• EXERCISE REQUIREMENTS:
Please output the section of the listing below that opens with the line containing "Toggle the teach pendant OFF/ON switch" and closes with the line containing "844x834 pixels.", exactly and with nothing else.

• DATA EXTRACTS:
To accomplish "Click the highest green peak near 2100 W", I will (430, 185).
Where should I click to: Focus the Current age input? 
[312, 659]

...

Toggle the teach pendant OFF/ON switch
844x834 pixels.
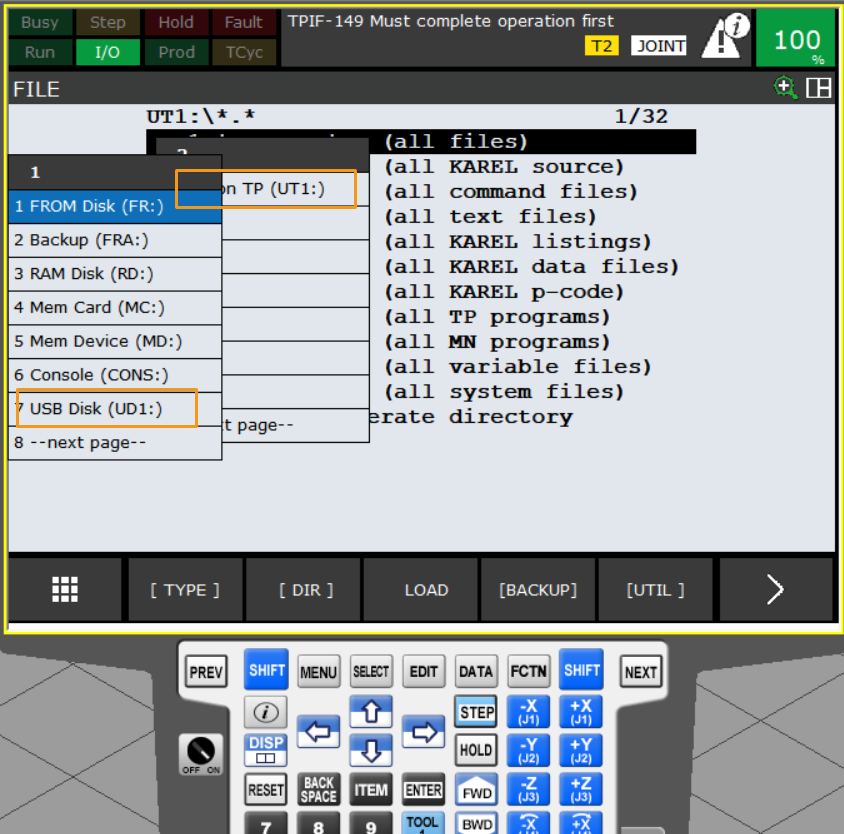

• RESULT OF THE TASK:
Toggle the teach pendant OFF/ON switch
844x834 pixels.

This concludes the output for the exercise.